Fostering Nurse–Physician Collaboration Through Shared Experience: An Innovative Program Fosters Appreciation for Nurses

Sarah Low, MSN, RN, OCN, CMSRN; Emily Gray, MSN, RN-BC; Amanda Ewing, MD, FACP; Patricia Hain, MSN, RN-BC, NE-BC, FACHE; Linda Kim, PhD, MSN, RN, PHN, CPHQ


Am Nurs Journal. 2022;17(2) 

In This Article

Lessons From the Voyage

Participant survey responses demonstrate how programs such as this have the potential to shape future care delivery. A common theme across all responses was how valuable the program was in cultivating mutual role understanding, particularly in clarifying the nurse's role and workflow.

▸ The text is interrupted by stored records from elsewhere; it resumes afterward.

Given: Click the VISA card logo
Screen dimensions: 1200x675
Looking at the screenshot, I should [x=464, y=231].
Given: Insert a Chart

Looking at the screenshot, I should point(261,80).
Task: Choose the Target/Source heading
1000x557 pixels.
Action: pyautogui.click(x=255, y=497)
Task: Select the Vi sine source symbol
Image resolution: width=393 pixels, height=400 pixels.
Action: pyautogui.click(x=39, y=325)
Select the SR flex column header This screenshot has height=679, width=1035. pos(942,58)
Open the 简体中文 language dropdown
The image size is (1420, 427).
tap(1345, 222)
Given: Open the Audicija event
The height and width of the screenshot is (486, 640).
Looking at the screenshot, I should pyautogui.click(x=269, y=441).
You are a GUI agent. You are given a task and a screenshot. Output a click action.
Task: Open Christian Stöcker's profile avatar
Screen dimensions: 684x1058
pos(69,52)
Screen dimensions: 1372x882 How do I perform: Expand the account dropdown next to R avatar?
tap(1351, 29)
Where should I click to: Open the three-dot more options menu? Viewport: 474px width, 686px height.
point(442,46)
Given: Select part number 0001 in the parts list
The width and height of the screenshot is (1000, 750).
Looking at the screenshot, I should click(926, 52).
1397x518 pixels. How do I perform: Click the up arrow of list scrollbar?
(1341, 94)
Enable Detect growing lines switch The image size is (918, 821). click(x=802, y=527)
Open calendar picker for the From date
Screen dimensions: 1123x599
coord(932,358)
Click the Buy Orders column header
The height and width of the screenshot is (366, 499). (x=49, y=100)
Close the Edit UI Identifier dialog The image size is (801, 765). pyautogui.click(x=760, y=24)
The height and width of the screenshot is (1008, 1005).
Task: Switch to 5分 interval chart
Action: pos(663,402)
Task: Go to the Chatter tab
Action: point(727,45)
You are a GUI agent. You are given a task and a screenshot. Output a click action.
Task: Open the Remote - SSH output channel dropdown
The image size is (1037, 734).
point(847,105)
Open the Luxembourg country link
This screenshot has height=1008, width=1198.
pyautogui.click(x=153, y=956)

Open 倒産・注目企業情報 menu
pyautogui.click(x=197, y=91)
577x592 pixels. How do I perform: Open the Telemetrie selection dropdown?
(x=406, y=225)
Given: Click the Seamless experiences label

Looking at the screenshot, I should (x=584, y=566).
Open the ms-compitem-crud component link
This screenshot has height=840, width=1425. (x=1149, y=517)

We initially thought the NFAD program would be a hard sell to medical residents, but we were pleasantly surprised to learn that residents wanted interprofessional training experiences. We assumed that the opportunity to practice skills would be the biggest draw. The residents did appreciate being able to practice skills (33.96%), but that was secondary to learning about the nurse's role and workflow (55.89%). When asked how the program could be improved, 25.47% said no improvement was necessary. Of those who did offer suggestions, 36.23% requested a shorter shift and 20.29% asked for more NFAD opportunities. Many participants recommended a 4- to 8-hour shift. Other organizations initiating a similar program will want to determine whether the full 12-hour shift is necessary or perhaps consider a reciprocal interprofessional experience where nurses shadow residents.

To ensure good communication and that the program ran smoothly, we took several steps. For example, to accommodate unforeseen staffing challenges, nursing leadership identified a primary preceptor and a back-up. In addition, reminder emails were sent weekly to preceptors, nursing leadership, and the relevant charge nurses to prepare for resident presence on the unit. To ensure residents had a diverse experience, charge nurses were asked to inform the MD–RN pair of less-common patient care events they could participate in, such as placing indwelling devices or wound care.